The comperation of the profile of protein tyrosine phosphatases between mouse intestine CD8 alpha beta+ TCR alpha beta+ IEL and CD8+ LN

• Main Authors: Liou, Yi-Chi, 劉懿琪
• Other Authors: Liao Nan-Shih
• Format: Others
• Language: zh-TW
• Published: 1997
• Online Access: http://ndltd.ncl.edu.tw/handle/01771161123649008529

碩士 === 中國文化大學 === 生物科技研究所 === 85 === Intestinal intraepithelial lymphocytes (IEL) are located above the basement membrane and between the epithelial cells covering the intestine lumen.
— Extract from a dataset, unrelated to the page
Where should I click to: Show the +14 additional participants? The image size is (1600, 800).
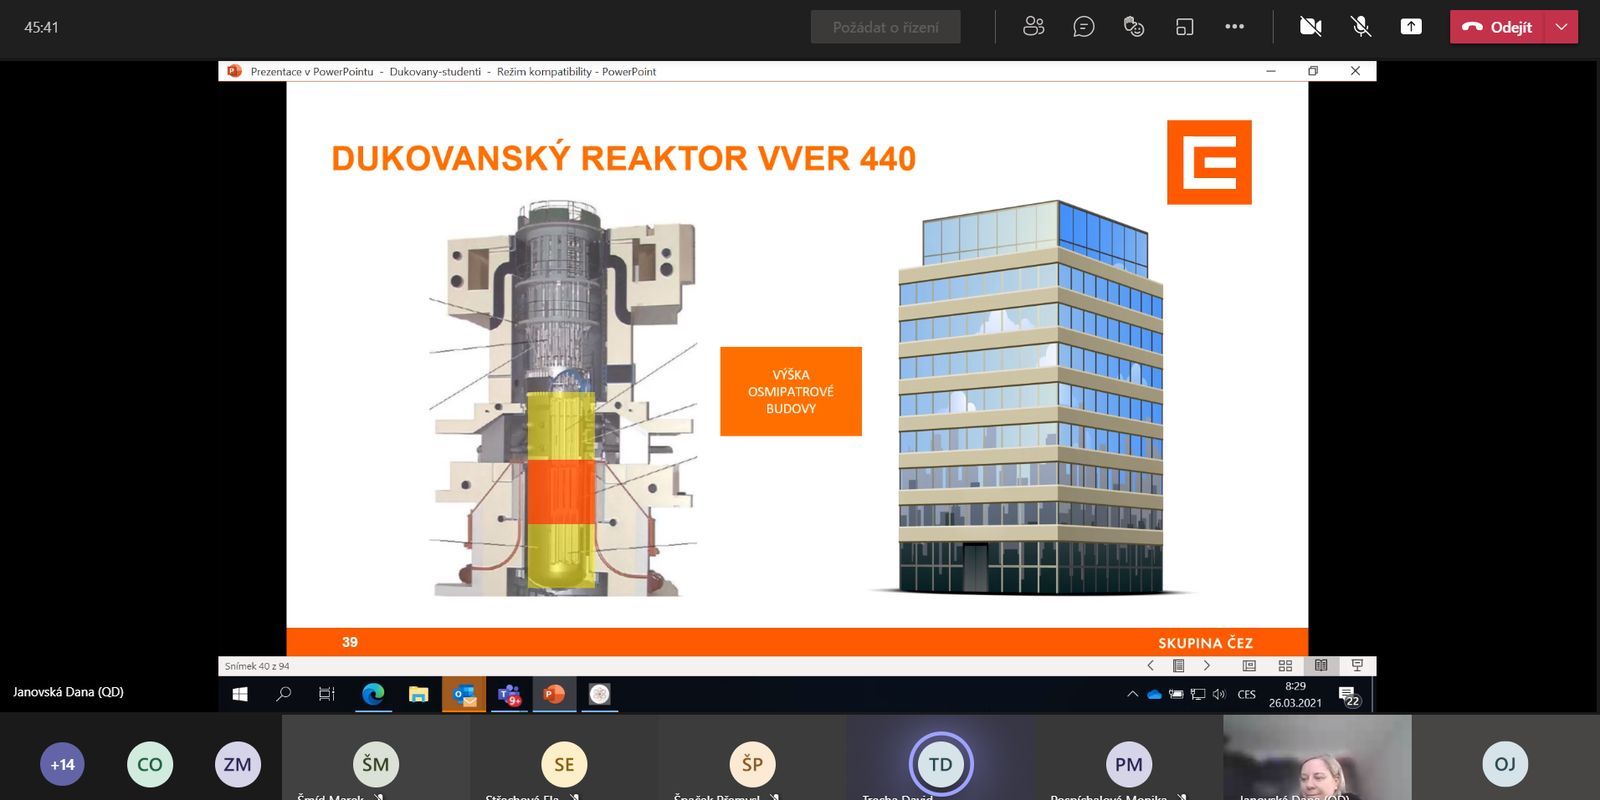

They are likely the first group of immune cells that encounter antigens and pathogens passing through the intestine. IEL are phenotypically and functionally distinct from other peripheral T cells. The majority of IEL, e. g. about 70 % in C57BL/6 (B6) mice, are CD8+ T cells. Approximately half of IEL express alpha beta-T cell receptor (TCRalpha beta) which can be divided into two subpopulations based on CD8 alpha beta+ or CD8 alpha alpha+ expression. Another half of IEL express gamma delta -TCR and are composed of CD8 alpha alpha+ and CD4-CD8- subsets. It hasbeen shown that all IEL develop extrathymically. IEL are also different from other peripheral T cells in regard to their activation requirement and responses to in vitro stimuli. Reversible protein phosphorylation ontyrosine residues has been shown to play an essential role in signal transduction pathways, which regulate T cell growth and differentiation. The opposing dynamic activities of protein tyrosine kinases (PTKs) and protein tyrosine phosphatases (PTPs) control protein phosphorylation. All PTPs contain highly conserved catalytic domain, which can be amplified by degenerate primers. To elucidate the role that PTPs may play in IEL development and activation, PTPs expressed in CD8 alpha beta+ TCR alpha beta+ IEL or CD8+ lymph node (LN) cells after stimulated with plate-bound anti-TCR beta monoclonal antibody (mAb), and anti-CD28 mAb and exogenous interleukine-2 (IL-2) were investigated by a PCR-based cloning method. Sequencing of 178 PTP specific cDNA subclones generated from CD8 alpha beta+ TCR alpha beta+ IEL identified 9 species of PTPs, including CD45, PTP kappa, PTP1B, HCP (PTP1C), PTP2 (MPTP), PTPase MEG2, PTP-RL10, the murine homologue of human PTPeta, and HPTP alpha. On the other hand, sequencing of 156 PTP specific cDNA subclones generated from CD8+ LN cells identified 8 different PTPs species, including CD45, PTPT9, STEP61, PTP1B, HCP (PTP1C), PTP2 (MPTP), PTPase MEG2, and the murine homologue of human PTP alpha. The differences in PTPs profiles between CD8 alpha beta+ TCR alpha beta+ IEL and CD8+ LN cells suggest that PTP may be one of the causes of the unique properties of IEL.